Now, I've always loved Joe Walsh, but I had to see him live to understand how positively incendiary he is. This guy is pulling guitar notes out of a deeper well in the ground than most anyone else alive right now. You have to see it to believe it. Nothing tells the truth more than a live performance onstage, because you're all in the same room at the same moment. And so everything that the guitar player is doing is speaking for the crowd all at once. And this guy was speaking with a flamethrower.
He played on a lot of cool stuff, but a song that he played that reminded me of how clever it is, is "Life's Been Good To Me." It is a miniature rock and roll opera. It's got these little pieces and parts. It's clever. It's kind of funny. It's super revealing and honest. And life has been good to Joe Walsh, and life has been good to us, because Joe Walsh is in it. It's "Life's Been Good To Me" by Joe Walsh.

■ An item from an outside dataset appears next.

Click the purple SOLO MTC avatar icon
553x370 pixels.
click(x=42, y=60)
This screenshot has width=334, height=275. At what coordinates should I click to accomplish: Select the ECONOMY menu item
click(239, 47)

"Midnight Rider" by The Allman Brothers Band
There are certain songs that, when I hear them, I don't want to write that song. Because I can't, it already exists. But I want to write one like it. "Midnight Rider" by The Allman Brothers Band is a song that I think probably inspired Queen of California.
I love a road song. I also love lyrics that beat against one another. And in the case of "I don't own the clothes I'm wearing, and the road goes on forever", they are seemingly disparate ideas that are actually incredible when you combine them and get that large sense of that abstract world from these two competing ideas. I don't own the clothes I'm wearing, and by the way, the road goes on forever. "Midnight Rider" by The Allman Brothers Band. It's as cool as cool gets.
Gravity
One of the chords in the song [Gravity], when I say "dream of ways to throw it all away," is so interesting because I put the bassline down first, and I played the wrong string on the bass. It wasn't because I had this clever harmonic idea. I just was an idiot, and played the wrong chord on the bass, and I went "that sounds good."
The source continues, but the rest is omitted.